According to COMIDA documents, Congel has incurred $90 million in expenses so far on Medley. The East Irondequoit school district believes the PILOT says the money must be spent. COMIDA says it counts if he has the money secured. Either way, he has a ton of money in the deal and is current on the PILOT payments. (By the way, who else is clamoring to do anything with the mall?)

It’s easy to laugh off Congel until it isn’t.

Mayor Tom Richards dismissed the Rochester Broadway Theater League’s plan to ditch Midtown Plaza site and in favor of a theater at Medley in a report I did for 13WHAM News:

Is it the most important thing for my administration to be working on? No.

I’m sure they could build something cheaper. But cheaper is what it is. If they want to build a metal box out in Medley and that’s okay with them, then that’s okay.

I’m just not sure what kind of credibility this Medley proposal has and I’m not going to chase it. I’m just not.

**Data block**:
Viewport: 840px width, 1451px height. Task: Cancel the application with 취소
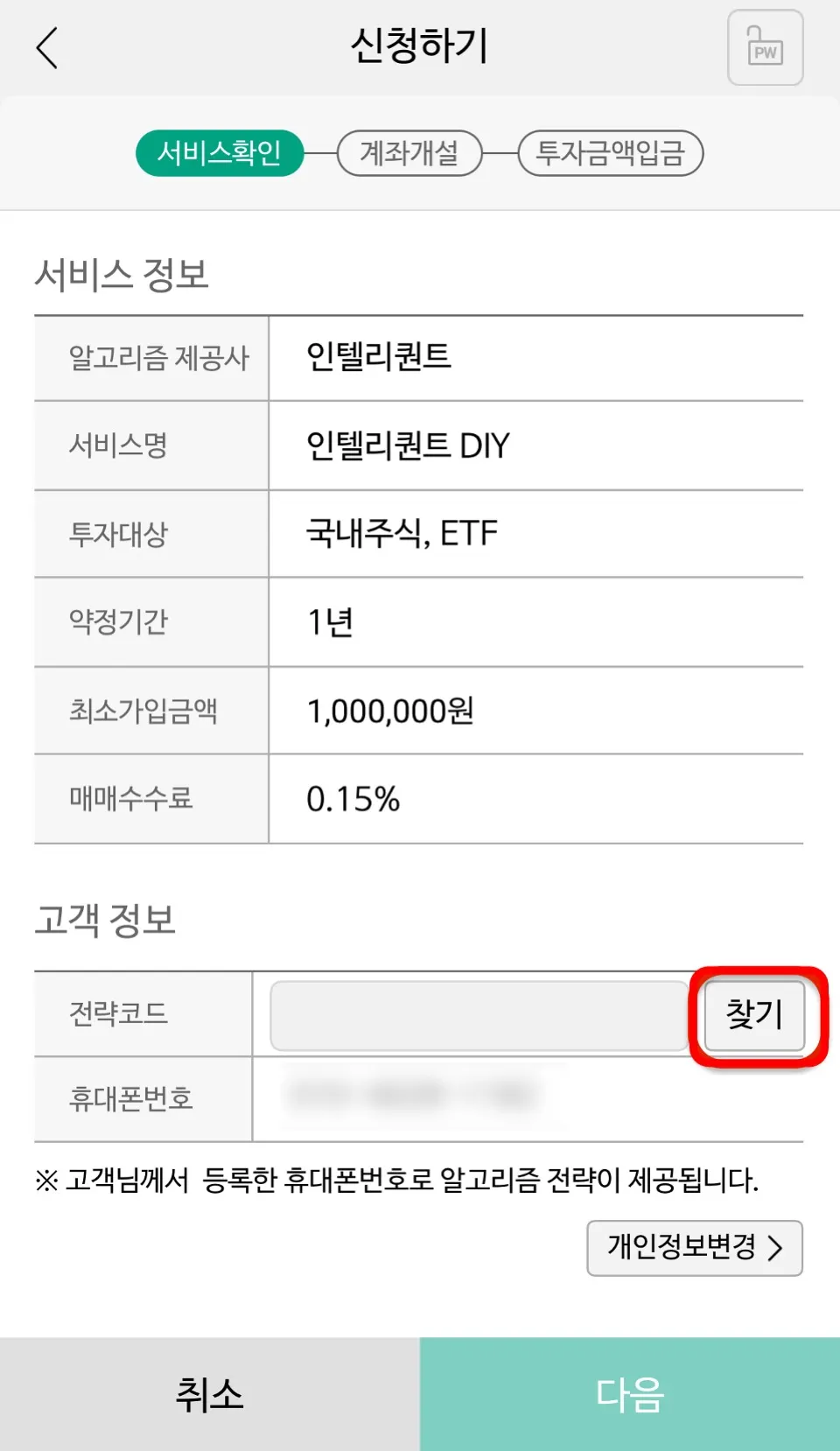pyautogui.click(x=210, y=1393)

**Instructions to follow**: Swap "Congel" for "the developer" in the Medley passage above, starting with "According to COMIDA" and going on through "until it isn’t.", and write out that stretch of the text with the change made.

**Result**:
According to COMIDA documents, the developer has incurred $90 million in expenses so far on Medley. The East Irondequoit school district believes the PILOT says the money must be spent. COMIDA says it counts if he has the money secured. Either way, he has a ton of money in the deal and is current on the PILOT payments. (By the way, who else is clamoring to do anything with the mall?)

It’s easy to laugh off the developer until it isn’t.